#### Document section ####
The quantitative value of the mutual composability is calculated as:

$$\begin{aligned} Comp (Serv_{1},Serv_{2}) = Rel(Serv_{1},Serv_{2}) - Overlap(Serv_{1},Serv_{2}) \end{aligned}$$
(3)

A geographic coverage patch GeoPatch is formed to assess the composability of each service from the spatio-temporal and contextual selection \(S_{StC}\). A set N of the spatio-temporally nearest services is selected for each GeoPatch. The mutual composability Comp is calculated with each service in N. The process of calculating the mutual composability of the services is repeated with the sets N’ and N”. N’ is the set of the nearest services concerning the spatio-contextual and temporal-contextual relevance. N” is a set of the nearest services based on the contextual relevance and interaction. The assessment process of the mutual composability is based on relevance and overlap of the services.

5.3 Social-Sensor Cloud Service Composition

The composition is handled as sewing a tapestry to form the scene. We start with the central piece, concerning space and time, and build a tapestry around it. The build-up is based on selecting the best composable services from the set of nearest services. The best neighbor service is with the maximum relevance and the minimum overlap.
#### Dataset excerpts ####
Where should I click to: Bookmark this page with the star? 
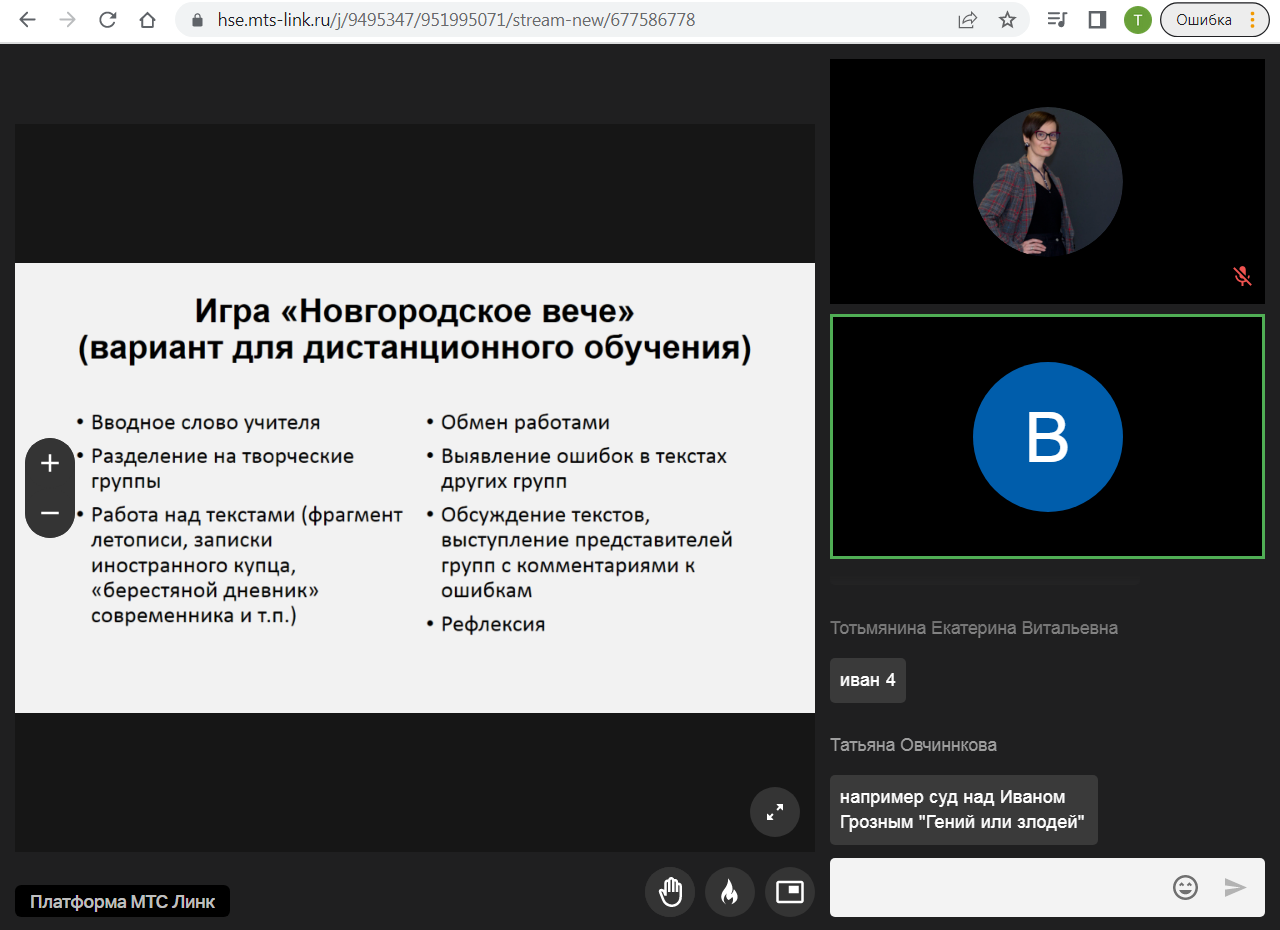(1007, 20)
####
#### Dataset excerpts ####
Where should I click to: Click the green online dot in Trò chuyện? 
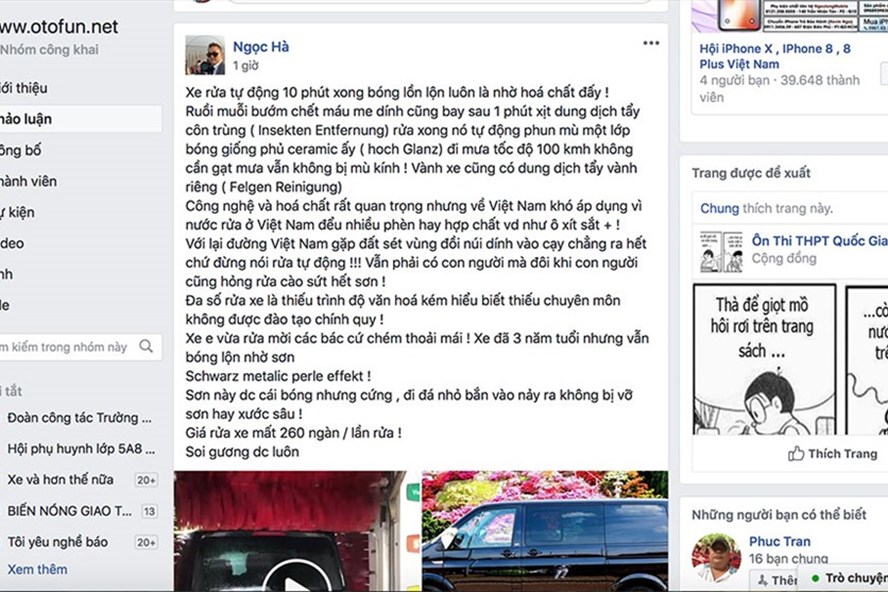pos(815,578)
####
Job
Copy out the text on service composability in full, word for word. None of the items above matter here.

Result of this exercise
The quantitative value of the mutual composability is calculated as:

$$\begin{aligned} Comp (Serv_{1},Serv_{2}) = Rel(Serv_{1},Serv_{2}) - Overlap(Serv_{1},Serv_{2}) \end{aligned}$$
(3)

A geographic coverage patch GeoPatch is formed to assess the composability of each service from the spatio-temporal and contextual selection \(S_{StC}\). A set N of the spatio-temporally nearest services is selected for each GeoPatch. The mutual composability Comp is calculated with each service in N. The process of calculating the mutual composability of the services is repeated with the sets N’ and N”. N’ is the set of the nearest services concerning the spatio-contextual and temporal-contextual relevance. N” is a set of the nearest services based on the contextual relevance and interaction. The assessment process of the mutual composability is based on relevance and overlap of the services.

5.3 Social-Sensor Cloud Service Composition

The composition is handled as sewing a tapestry to form the scene. We start with the central piece, concerning space and time, and build a tapestry around it. The build-up is based on selecting the best composable services from the set of nearest services. The best neighbor service is with the maximum relevance and the minimum overlap.